**DOCUMENT EXTRACT**
◆ ◆ ◆ ◆
The temptation for people with such diseases has been to buy cannabis illegally from a criminal and then use it in the same way as those who take it recreationally by smoking it. This is obviously bad for them, whereas a properly formulated drug does not involve smoking, contains a standardised dose and does not necessarily involve a psycho-active effect.

The Scotsman today reports on the plight of five-year Murray Gray, who regularly has epileptic seizures. He has been taking several medicines, including steroids, but is still having seizures and there have been side-effects. His mother Karen has now launched a petition designed to persuade politicians to allow the medical use of cannabis-based CBD oil, which she believes could help him, on the NHS.

In England, the Home Office is considering allowing medical cannabis to be used to help a six-year-old boy, Alfie Dingley, who also has epilepsy, as part of a trial. He has been having cannabis treatment in the Netherlands, prescribed by a paediatric neurologist, which has coincided with a reduction in his seizures. Once he had up to 30 a day, but while taking the drug he went 27 days without having one.

Politicians seem to be finally realising they have been blinded to the potential medical uses by the illegal trade in the drug. It would be wrong to legalise recreational cannabis use, particularly given the evidence that excessive use can cause mental health problems. But that should not prevent scientists and doctors from developing useful medicines to help people who are suffering.
◆ ◆ ◆ ◆
**RECORD SET**

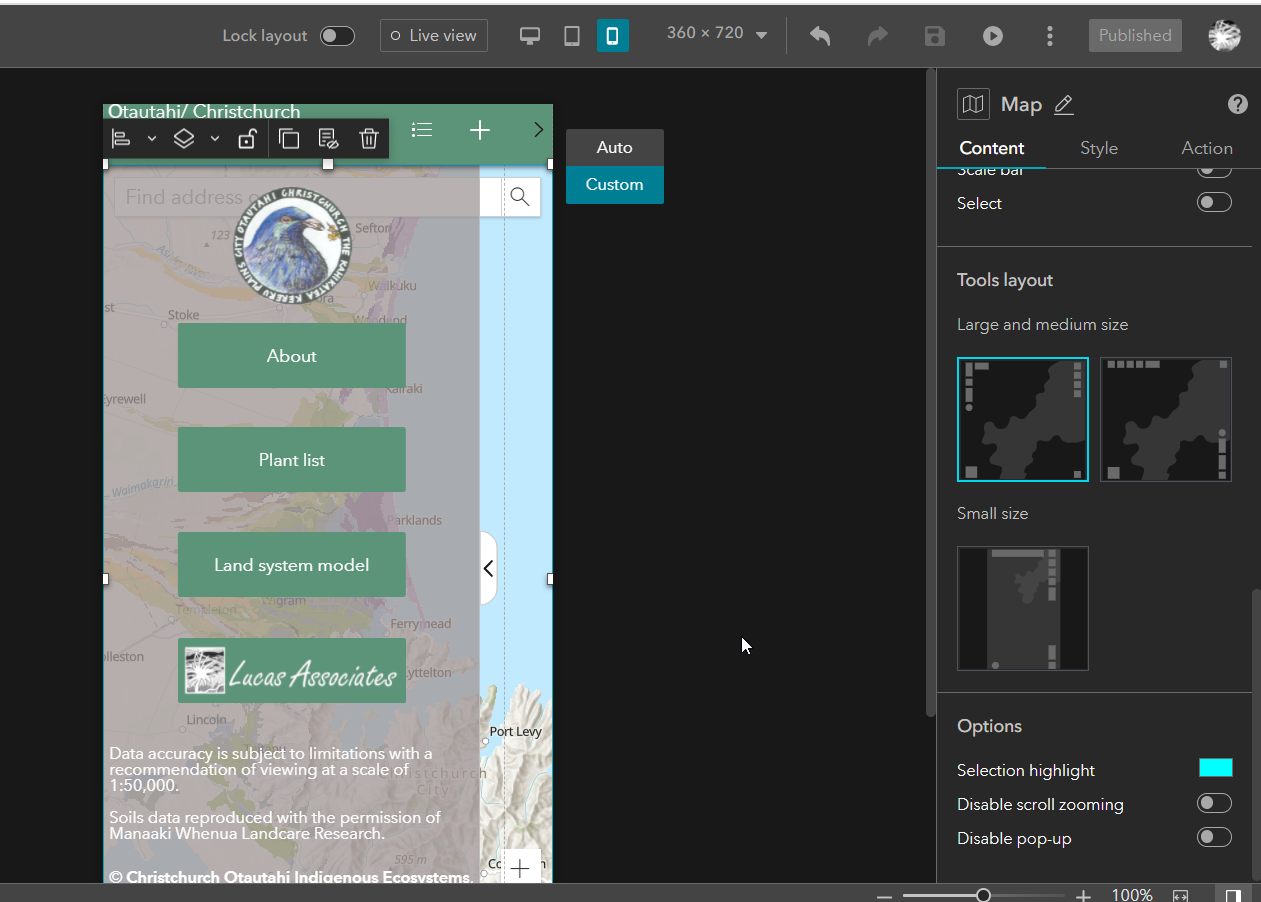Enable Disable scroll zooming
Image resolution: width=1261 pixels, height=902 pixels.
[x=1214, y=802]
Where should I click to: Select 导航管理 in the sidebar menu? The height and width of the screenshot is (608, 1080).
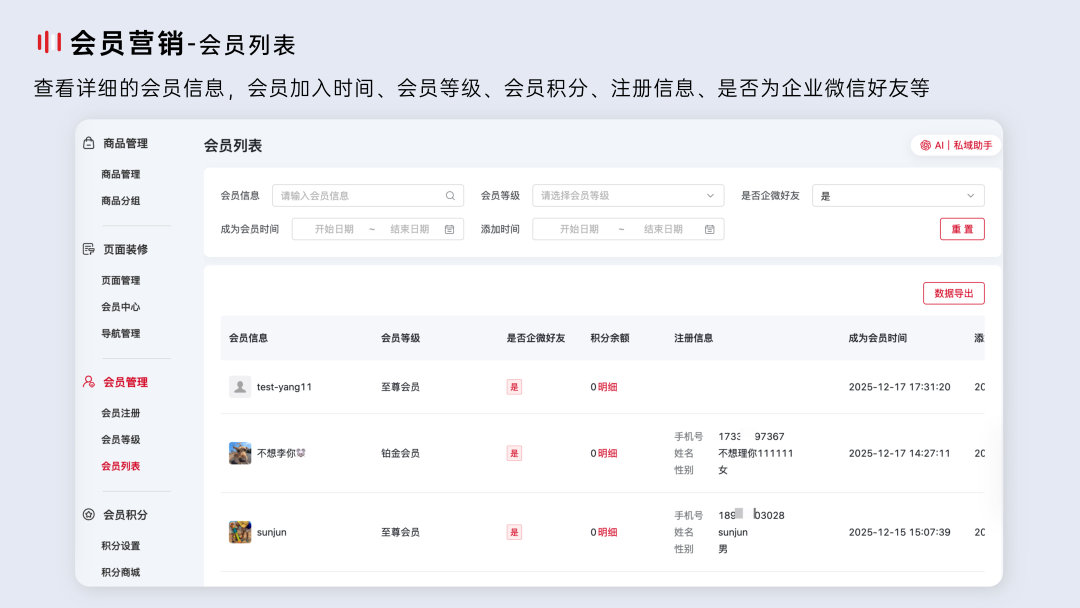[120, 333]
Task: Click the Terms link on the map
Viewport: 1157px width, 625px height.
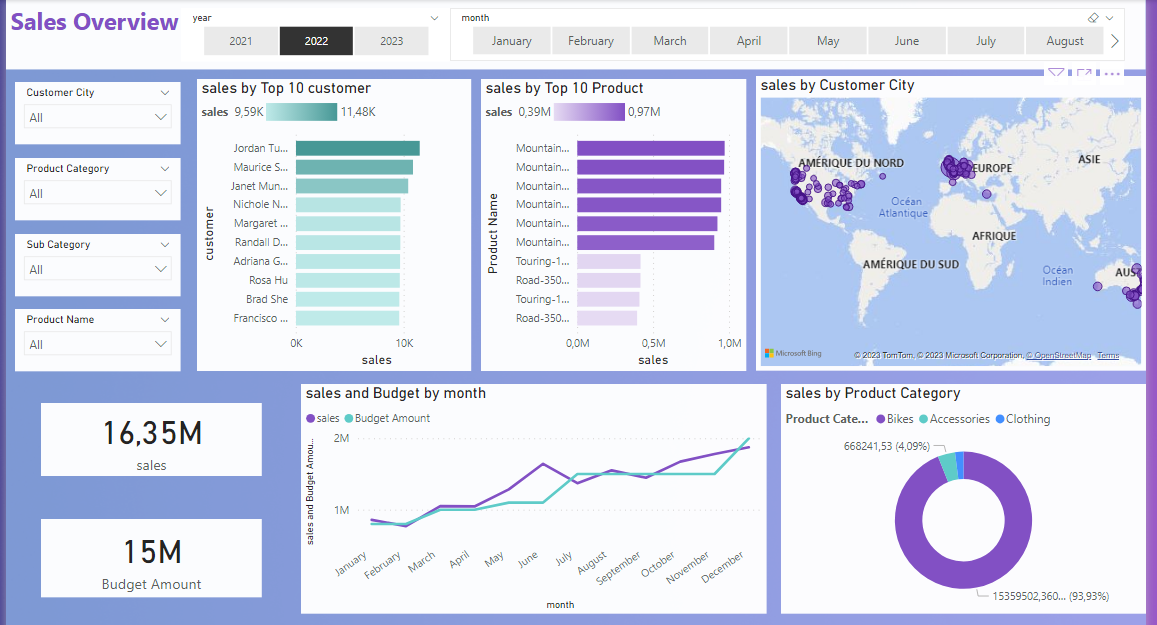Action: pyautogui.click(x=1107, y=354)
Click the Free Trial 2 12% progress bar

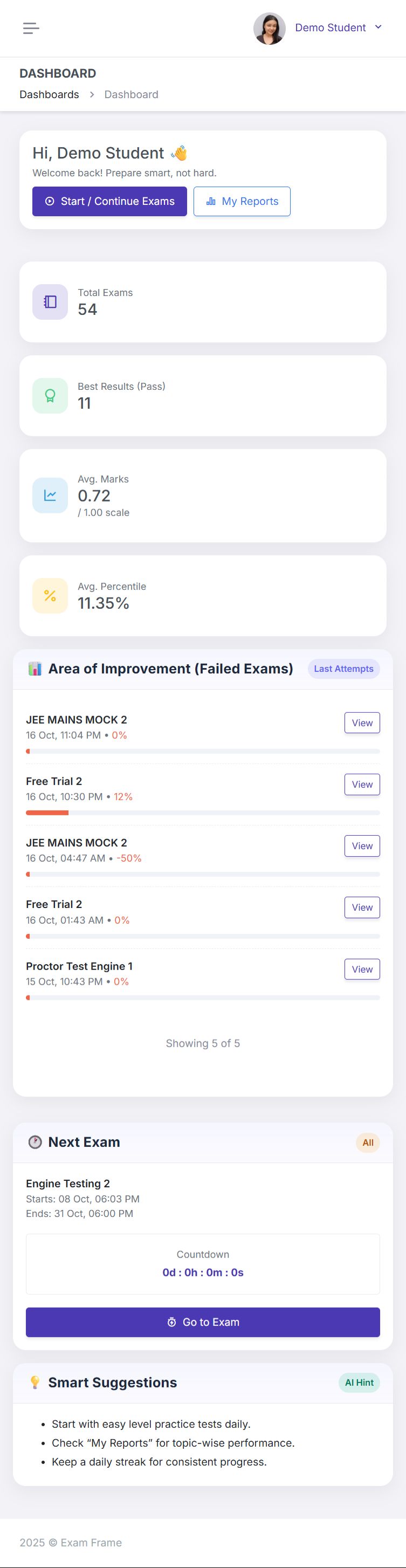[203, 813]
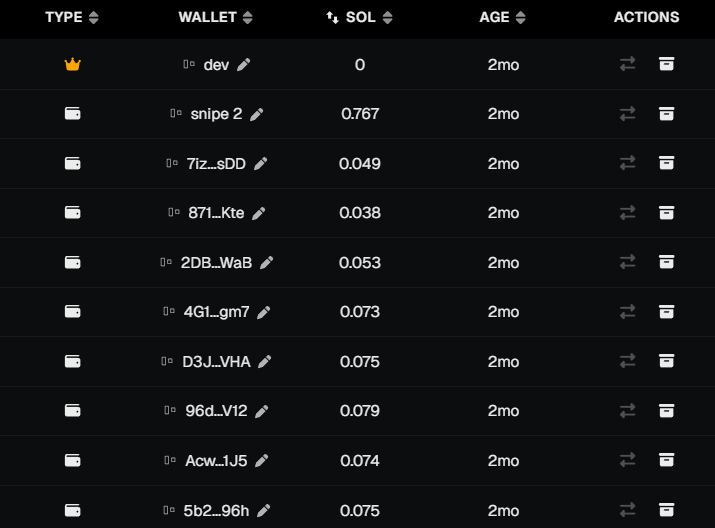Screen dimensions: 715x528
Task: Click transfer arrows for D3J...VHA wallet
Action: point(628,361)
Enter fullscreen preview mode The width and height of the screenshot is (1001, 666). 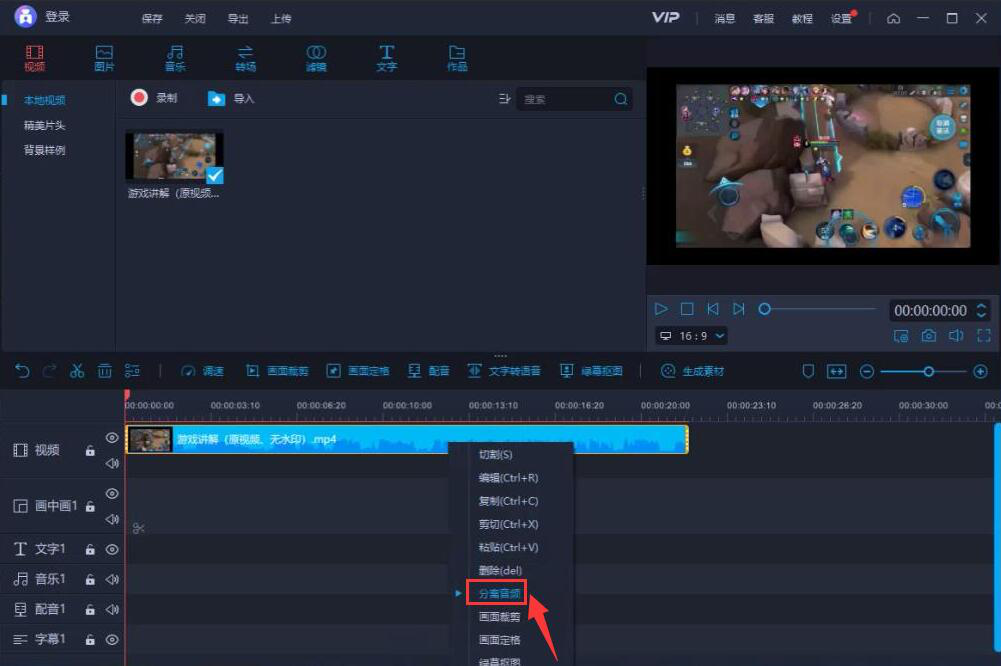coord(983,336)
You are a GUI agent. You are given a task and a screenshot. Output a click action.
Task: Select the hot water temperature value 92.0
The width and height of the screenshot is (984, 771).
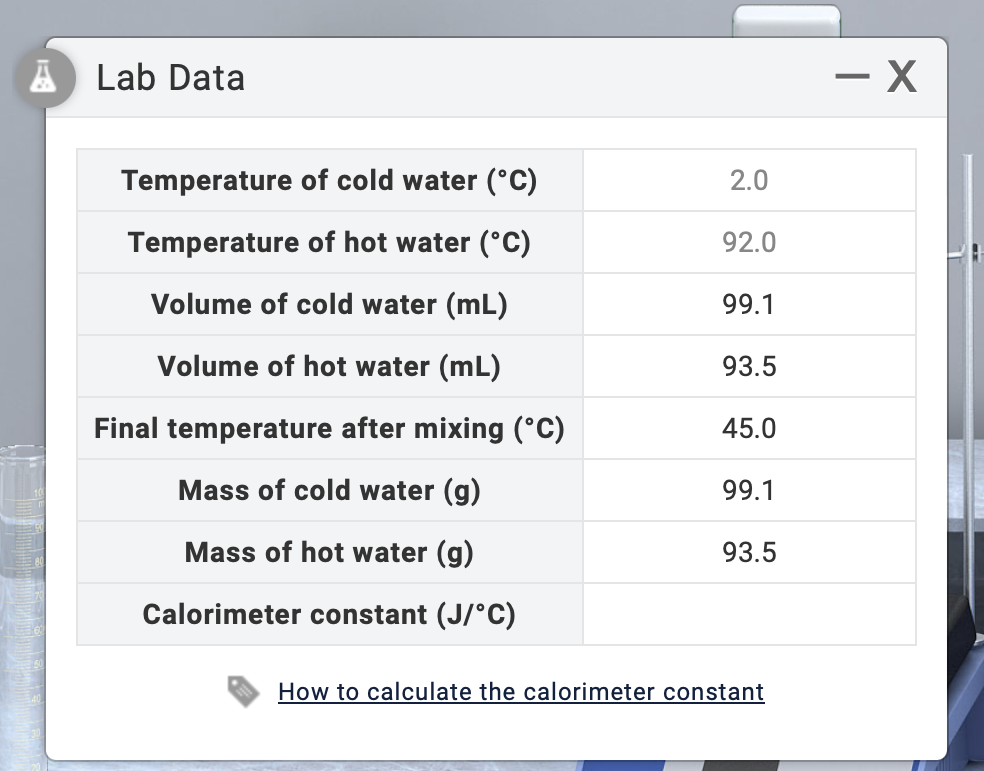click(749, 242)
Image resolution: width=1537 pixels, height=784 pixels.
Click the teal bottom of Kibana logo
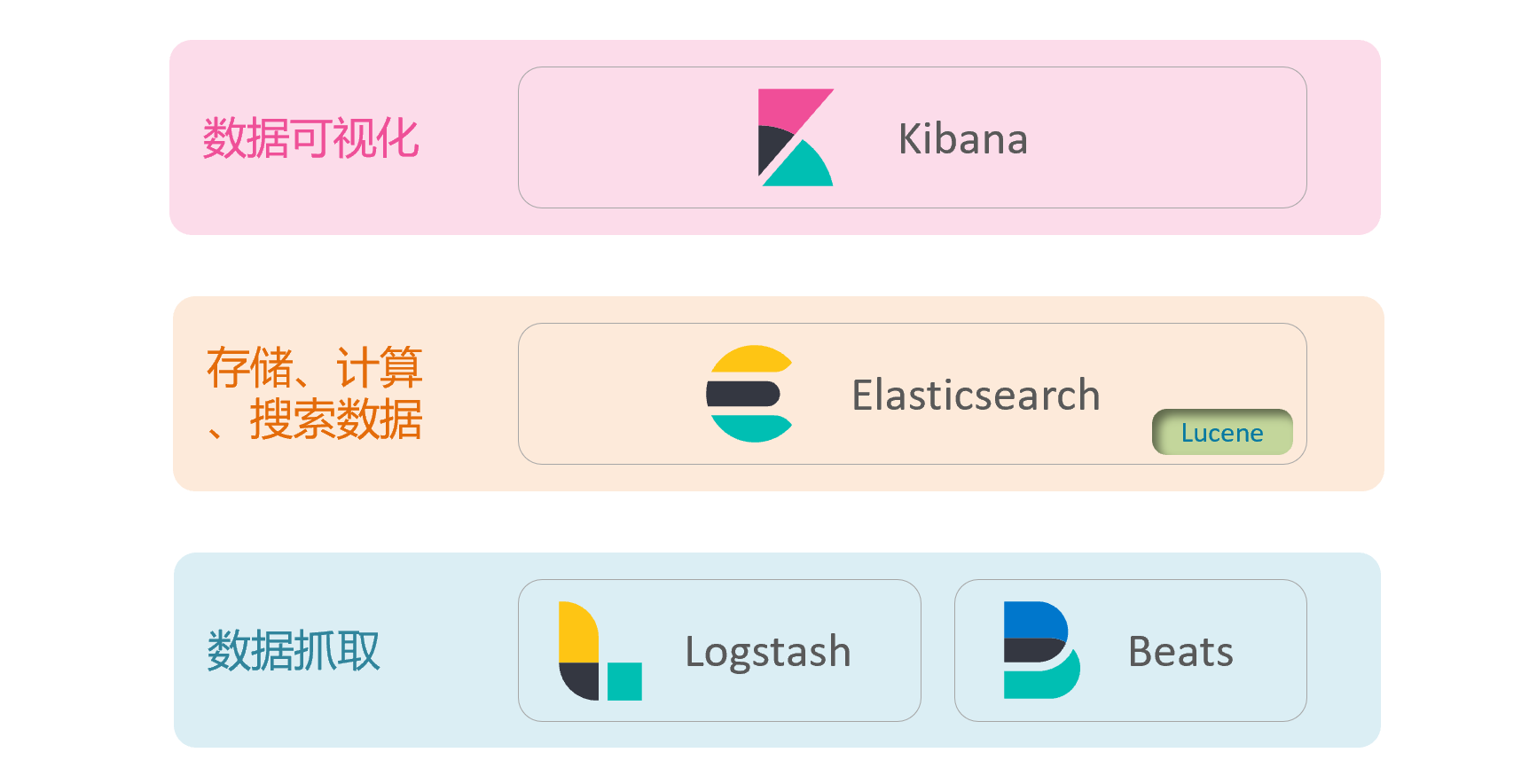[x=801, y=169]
◆ ◆ ◆ ◆
**EXERCISE DIRECTIONS**
List every person the medical cannabis text names.

**ANSWER TO THIS PROBLEM**
Murray Gray, Karen, Alfie Dingley